Recognise that negative feelings are part of the process

Feelings of fear, shame, anger, frustration and embarrassment are all part of the process, and avoiding them stunts individual and company growth. Recognise and sit with these feelings rather than bottling them up and use the experience for learning and development.

Think outside the box

Diversity and inclusion policies encourage collecting employee data related to social factors such as race, ethnicity, gender, etc. Whilst this is an effective method for interpreting the diversity of a company overall, it is important not to get fixated on these labels. When we use such data to understand an individual employee, it takes away from who they are and limits our vision.

Leaders must model positive behaviour

People emulate the behaviours of those they admire, so leaders need to model by encouraging open, inclusive and curious behaviour, rather than box ticking and labelling others. Demonstrate to others that it is safe to be vulnerable by opening yourself up about any prejudices you have faced during your time in business.

Be a whistle-blower if necessary

Don’t be afraid to call out marginalising behaviours. Be an agent of change and use your voice to do so – sitting on the fence is not a neutral position; it’s actually condoning and colluding with the bad behaviour. Addressing wrongdoings and encouraging honesty amongst employees helps to cultivate a safe space for everyone to work and communicate in harmony.

Refrain from judgement

It is okay to get it wrong and learn from it. If we feel judged, then we are less likely to speak out and be curious. Listen and speak to people who are feeling trapped by labelling; engage in courageous conversations to build trust, understanding and empathy and then be actively part of positive changes.

Get to know your team and show you care

Actively listen to their stories, be empathetic, and show care for them and their wellbeing. This will break down any barriers, so we move from being labels or names on a screen to friends and colleagues, each with their own story to tell.

-=-=-

## Requirements:
a - Which feelings does the passage on workplace inclusion name as part of the process?
b - Print the passage on workplace inclusion from "Diversity and inclusion" to "limits our vision.".
c - Condense the paragraph of the passage on workplace inclusion that begins "Don't be afraid to call out" into a short bulleted list with its main points.
The data that follows is not needed for any of these tasks.

## Listed records:
-=-=-

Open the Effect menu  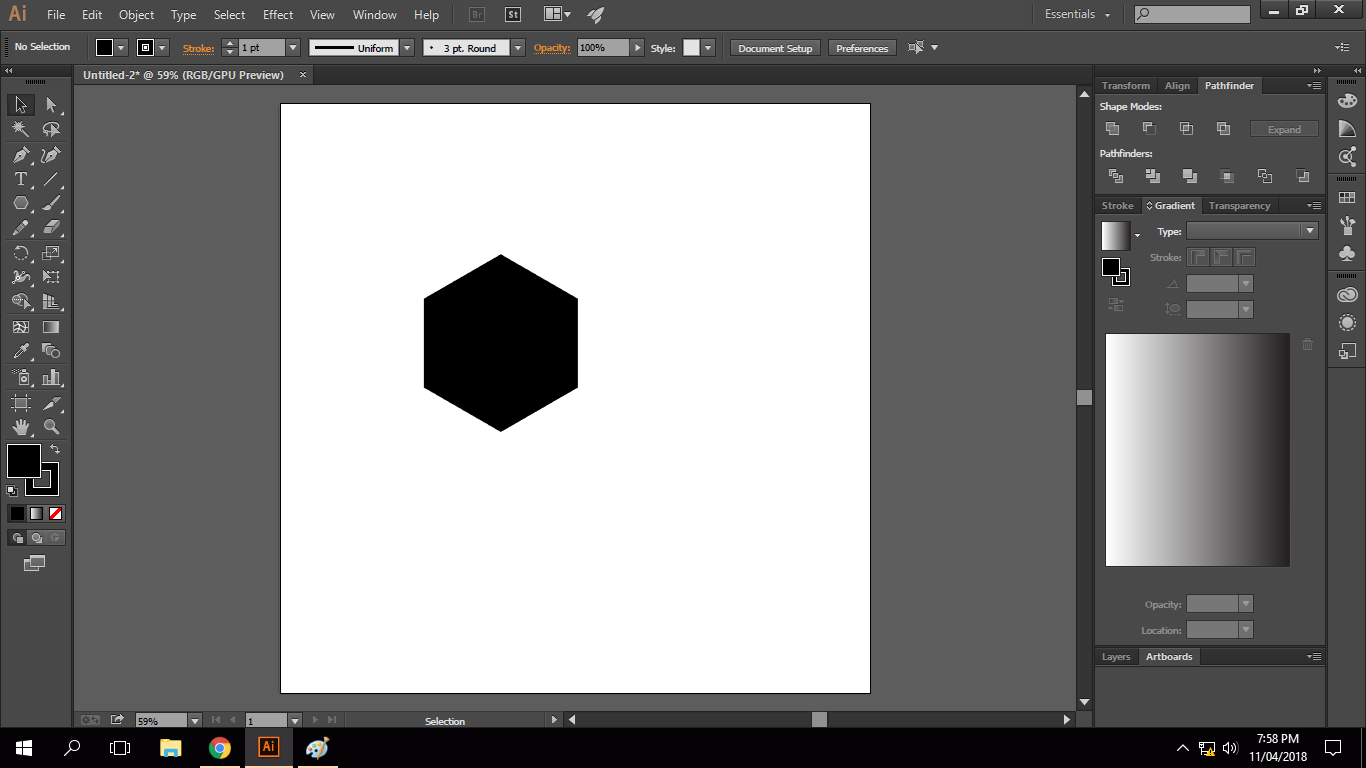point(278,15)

-=-=-

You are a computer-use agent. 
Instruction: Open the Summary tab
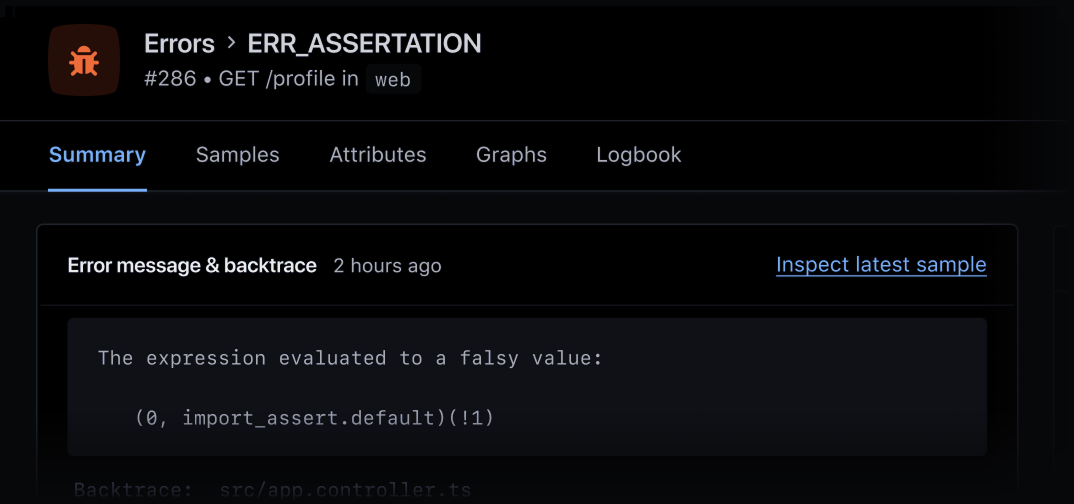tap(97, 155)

-=-=-

## Answers for this exercise:
a - Fear, shame, anger, frustration and embarrassment.

b -
Diversity and inclusion policies encourage collecting employee data related to social factors such as race, ethnicity, gender, etc. Whilst this is an effective method for interpreting the diversity of a company overall, it is important not to get fixated on these labels. When we use such data to understand an individual employee, it takes away from who they are and limits our vision.

c -
- Call out marginalizing behaviors without fear.
- Act as an agent of change and use your voice.
- Sitting on the fence is not neutral; it condones and colludes with the bad behavior.
- Addressing wrongdoings and encouraging honesty among employees helps create a safe space where everyone can work and communicate in harmony.